Im Grunde ist dies in unserem Grundgesetz und anderen Sozialgesetzen durchaus erkennbar, jedoch scheitert es an der Umsetzung, da sich die Strukturen z.B. von Einrichtungen und ambulanten Diensten meist an einer Bestimmung von Qualität der Angebote und Leistungen orientieren. Dies kann aber nur dann sinnvoll und effektiv sein, wenn es im Sinne des betroffenen behinderten oder pflegebedürftigen Menschen geschieht. Angebote und Leistungen müssen daher bedarfsorientiert sein und zur Konsequenz haben, dass sich der Betroffene in seinem Leben wohl fühlt und seiner Selbstbestimmung nicht strukturell und systematisch beraubt wird.

In meiner Arbeit in verschiedenen Gremien habe ich immer wieder die Erfahrung machen müssen, dass die Diskussion um und über qualitative Weiterentwicklung im Bereich Pflege einseitig interessenorientiert geführt wird und zwar von Träger- und Finanzierungsseite. Obwohl zum Beispiel das Landespflegegesetz NRW in § 1 (Ziel) ausdrücklich betont, dass sich die Struktur an den Bedürfnissen der Pflegebedürftigen orientieren und in kleinen, überschaubaren und stadtteilbezogenen Formen unter Beachtung der Grundsätze der Qualitätssicherung und der Wirtschaftlichkeit entwickeln soll, bleibt die Praxiserfahrung, dass der Aspekt der Wirtschaftlichkeit einen enormen Diskussionsstellenwert einnimmt, der umgesetzt wird. Einen Konsens zu erarbeiten und gemeinsam zu vertreten, was die Bedürfnisse der Betroffenen ausmacht und darstellt, ist bisher nur sehr unzureichend gelungen.

Obwohl die Medien „Pflegekonferenzen" delegiert sind, diese Aufgabe wahrzunehmen, ist es nicht erkennbar, dass eine Interessenvertretung im Sinne der Betroffenen erzielt bzw. angestrebt wird, auch wenn viele, wenn nicht die meisten Mitglieder in diesen Gremien dies ausdrücklich vertreten.

In § 2 Absatz 2 des Landespflegegesetzes NRW heißt es z.B. ebenfalls: Aufgabe der Pflegekonferenzen ist die Mitwirkung bei der Sicherung der qualitativen Weiterentwicklung der pflegerischen Angebotsstruktur einschließlich der komplementären Hilfen. Dies setzt die frühzeitige Information über Förderabsichten des örtlichen oder überörtlichen Trägers der Sozialhilfe voraus.

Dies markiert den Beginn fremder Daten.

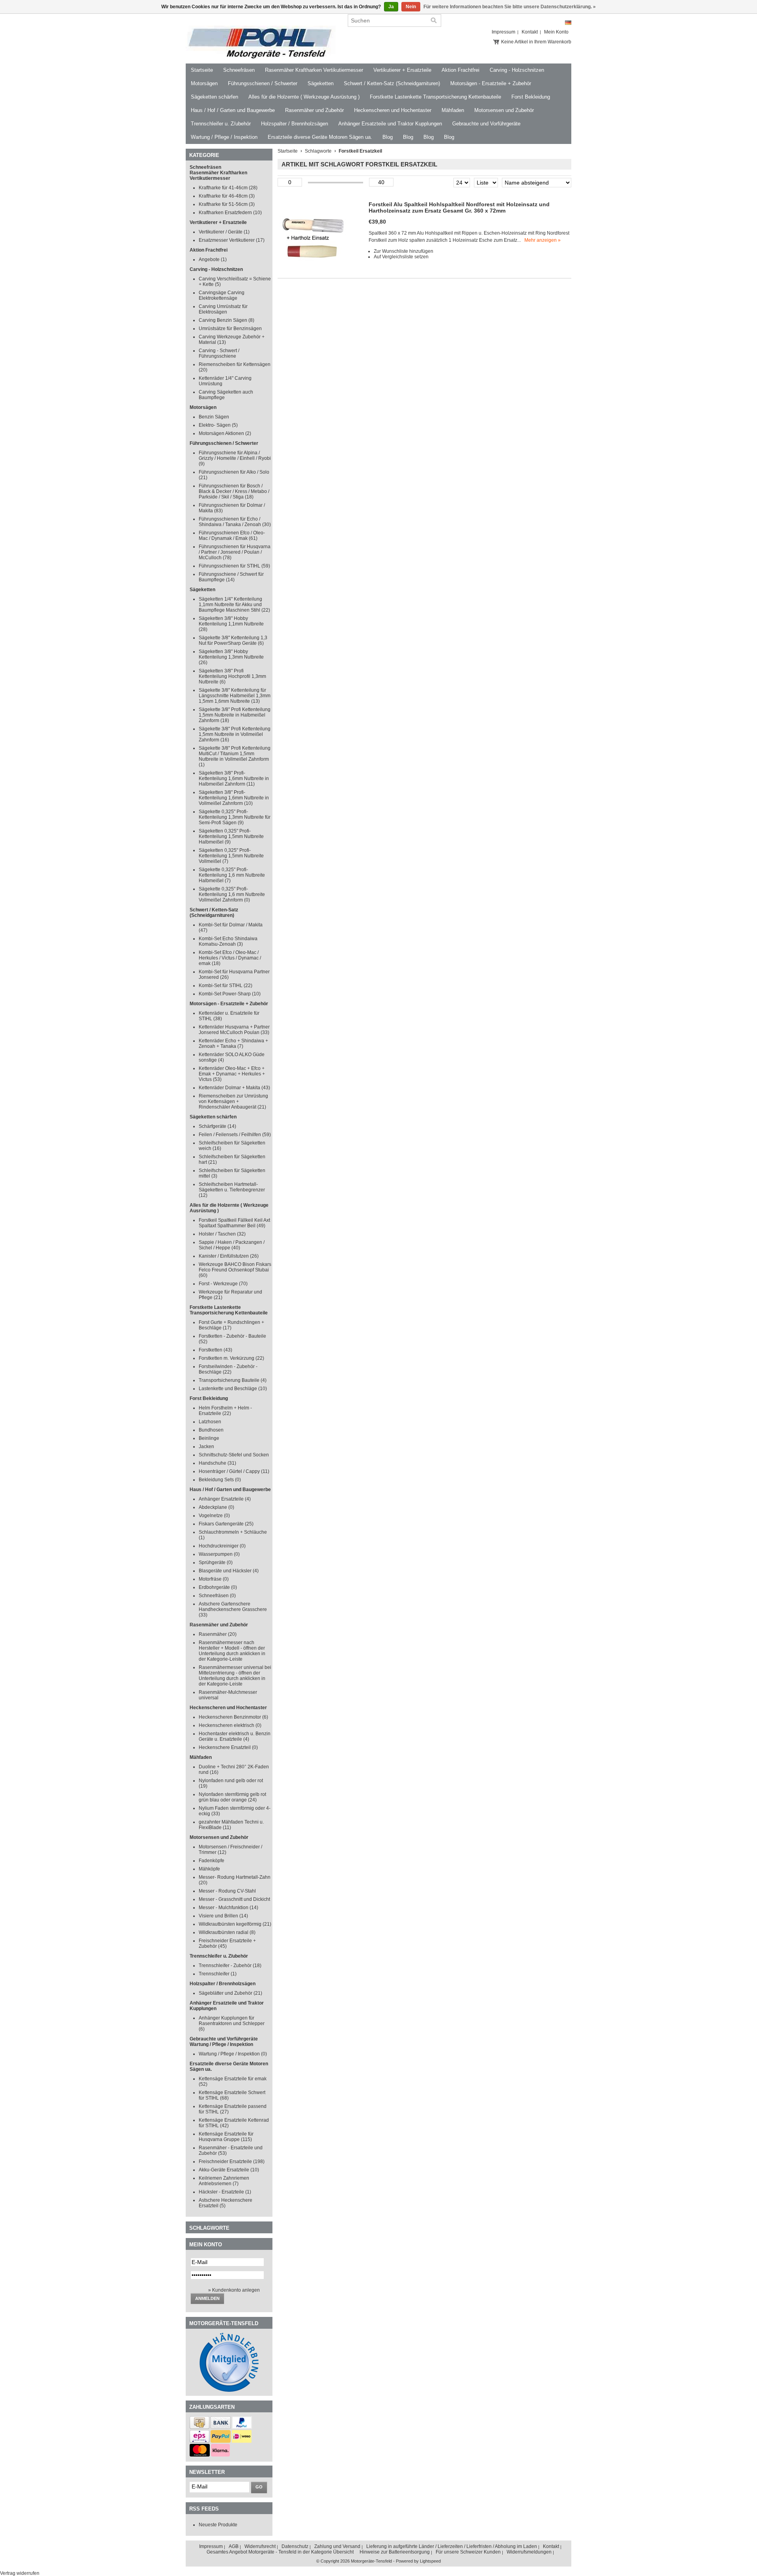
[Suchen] (434, 20)
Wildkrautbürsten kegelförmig (235, 1924)
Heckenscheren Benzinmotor (233, 1717)
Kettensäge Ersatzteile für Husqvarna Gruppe (226, 2136)
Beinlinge (209, 1438)
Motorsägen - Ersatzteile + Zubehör (490, 83)
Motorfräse (214, 1579)
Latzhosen (210, 1421)
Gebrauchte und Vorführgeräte (486, 124)
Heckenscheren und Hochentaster (392, 110)
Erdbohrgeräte (218, 1587)
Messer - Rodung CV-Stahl (227, 1891)
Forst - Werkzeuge (223, 1283)
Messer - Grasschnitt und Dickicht (234, 1899)
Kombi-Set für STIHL (225, 985)
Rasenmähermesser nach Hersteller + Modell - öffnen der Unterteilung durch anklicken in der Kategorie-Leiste (232, 1651)
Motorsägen (204, 83)
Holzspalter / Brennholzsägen (294, 124)
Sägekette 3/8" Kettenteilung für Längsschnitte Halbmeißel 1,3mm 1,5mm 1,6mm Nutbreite (234, 695)
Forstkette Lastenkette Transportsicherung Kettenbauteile (435, 97)
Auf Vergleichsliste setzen (401, 256)
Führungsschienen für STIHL (234, 566)
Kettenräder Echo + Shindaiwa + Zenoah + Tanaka (233, 1043)
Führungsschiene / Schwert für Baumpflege (231, 576)
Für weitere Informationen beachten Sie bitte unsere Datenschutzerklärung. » (509, 6)
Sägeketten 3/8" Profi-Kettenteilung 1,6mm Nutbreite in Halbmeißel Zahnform (234, 778)
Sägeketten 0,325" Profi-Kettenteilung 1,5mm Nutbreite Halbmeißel (231, 836)
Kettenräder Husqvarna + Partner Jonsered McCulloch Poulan (234, 1029)
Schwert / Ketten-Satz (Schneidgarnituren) (392, 83)
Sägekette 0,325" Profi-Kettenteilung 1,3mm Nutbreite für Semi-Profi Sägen (234, 817)
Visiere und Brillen (223, 1916)
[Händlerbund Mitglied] (229, 2390)
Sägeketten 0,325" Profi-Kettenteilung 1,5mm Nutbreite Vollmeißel (231, 855)
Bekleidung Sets (220, 1479)
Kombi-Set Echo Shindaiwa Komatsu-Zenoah (228, 941)
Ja (391, 6)
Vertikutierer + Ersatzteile (402, 70)
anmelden (207, 2298)
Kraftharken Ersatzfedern (230, 212)
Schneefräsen (239, 70)
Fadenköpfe (211, 1860)
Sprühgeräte (216, 1562)
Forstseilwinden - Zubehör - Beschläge (228, 1369)
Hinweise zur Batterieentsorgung (395, 2552)
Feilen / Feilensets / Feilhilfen (235, 1134)
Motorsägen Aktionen (225, 433)
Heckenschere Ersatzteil (228, 1747)
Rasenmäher (218, 1634)
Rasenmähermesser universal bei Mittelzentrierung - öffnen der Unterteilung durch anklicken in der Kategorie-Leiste (235, 1676)
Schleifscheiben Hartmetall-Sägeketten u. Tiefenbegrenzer (232, 1190)
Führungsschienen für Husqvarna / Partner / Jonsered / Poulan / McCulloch (234, 552)
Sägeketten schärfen (214, 97)
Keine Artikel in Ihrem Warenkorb (536, 42)
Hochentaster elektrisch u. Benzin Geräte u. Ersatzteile (234, 1736)
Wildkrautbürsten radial (227, 1932)
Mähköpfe (209, 1869)
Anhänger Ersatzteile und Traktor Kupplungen (390, 124)
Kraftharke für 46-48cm (227, 196)
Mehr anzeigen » (542, 240)
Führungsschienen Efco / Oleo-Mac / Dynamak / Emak (232, 535)
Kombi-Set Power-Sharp (230, 994)
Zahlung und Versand (337, 2546)
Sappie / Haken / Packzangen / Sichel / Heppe (232, 1245)
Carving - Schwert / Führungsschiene (219, 353)
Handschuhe (217, 1463)
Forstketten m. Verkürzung (231, 1358)
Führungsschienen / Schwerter (262, 83)
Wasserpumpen (219, 1554)
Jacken (206, 1446)
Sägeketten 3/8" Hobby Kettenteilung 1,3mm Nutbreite (231, 657)
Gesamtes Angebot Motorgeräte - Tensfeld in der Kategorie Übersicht (280, 2552)
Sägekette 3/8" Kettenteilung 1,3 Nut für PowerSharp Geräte (233, 640)
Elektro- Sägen (218, 425)
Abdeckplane (216, 1507)
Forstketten (215, 1350)
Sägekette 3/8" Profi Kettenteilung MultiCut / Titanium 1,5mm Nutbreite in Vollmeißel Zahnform (234, 756)
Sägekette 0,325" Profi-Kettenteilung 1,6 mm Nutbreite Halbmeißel (232, 875)
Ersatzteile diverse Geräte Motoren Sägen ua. (320, 137)
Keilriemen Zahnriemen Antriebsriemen (224, 2180)
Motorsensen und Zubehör (504, 110)
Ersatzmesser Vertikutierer (232, 240)
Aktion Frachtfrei (460, 70)
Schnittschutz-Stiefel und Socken (234, 1455)
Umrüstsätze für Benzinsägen (230, 328)
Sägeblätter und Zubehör (230, 1993)
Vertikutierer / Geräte (224, 232)
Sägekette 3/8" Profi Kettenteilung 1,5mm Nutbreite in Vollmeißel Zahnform (234, 734)
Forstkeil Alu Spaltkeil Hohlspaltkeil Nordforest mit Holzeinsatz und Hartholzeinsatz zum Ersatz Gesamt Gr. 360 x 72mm (459, 207)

Allgemeine Erfahrungsberichte der Heimaufsicht sind regelmäßig in die Beratungen einzubeziehen.

Dies bedeutet, dass die Sozialhilfeträger mit ihren Interessen im Vordergrund der Entwicklung stehen und nicht die Betroffenen! Stellt man das Bundessozialhilferecht gegenüber, welches die Einzelfallentscheidung zulässt, bleibt am Ende: Jeder Betroffene, ob Behinderter oder Pflegebedürftiger muss sich seine Lebensqualität selbst erkämpfen, notfalls vor Gericht! Der § 3 und § 3 a sind hier die ausschlaggebenden Handlungs- und Entscheidungsgrundlagen der Sachbearbeiter und deren Trägerinteresse.

Die anstehende Diskussion über Lebensqualität und deren zugebilligter Lebensstandard bleibt wiederum in der Entscheidungsgewalt der Kostenträger.
In Pkt.1.6 in: Die Lage der Behinderten und die Entwicklung der Rehabilitation, herausgegeben durch das Bundesministerium für Arbeit und Sozialordnung 1998, wird u.a. bezug genommen auf das SGB I , nachdem in § 10 jeder, der körperlich, geistig oder seelisch behindert ist oder dem eine solche Behinderung droht, unabhängig von der Ursache der Behinderung ein „soziales Recht" auf die Hilfen zusteht, die notwendig sind um verschiedene Zustände zu mildern, zu verhüten, zu beseitigen oder zu verbessern.

Dieses „soziale Recht" ist in der Behindertenpolitik der Bundesrepublik anerkannt, heißt es weiter in der o.ä. Herausgabe......

Bleibt weiterhin zu diskutieren und einzufordern, dass dieses Recht auch umgesetzt wird, vor allem als Zielperspektive in den entsprechenden Gremien, Ausschüssen und anderen an der Gestaltung und Umsetzung Beteiligter, die sich die Bedürfnisse und selbstgewählten Lebensformen der Betroffenen als Maßstab ihrer Entscheidungsgrundlagen und Entscheidungsrichtlinien zu eigen machen sollten.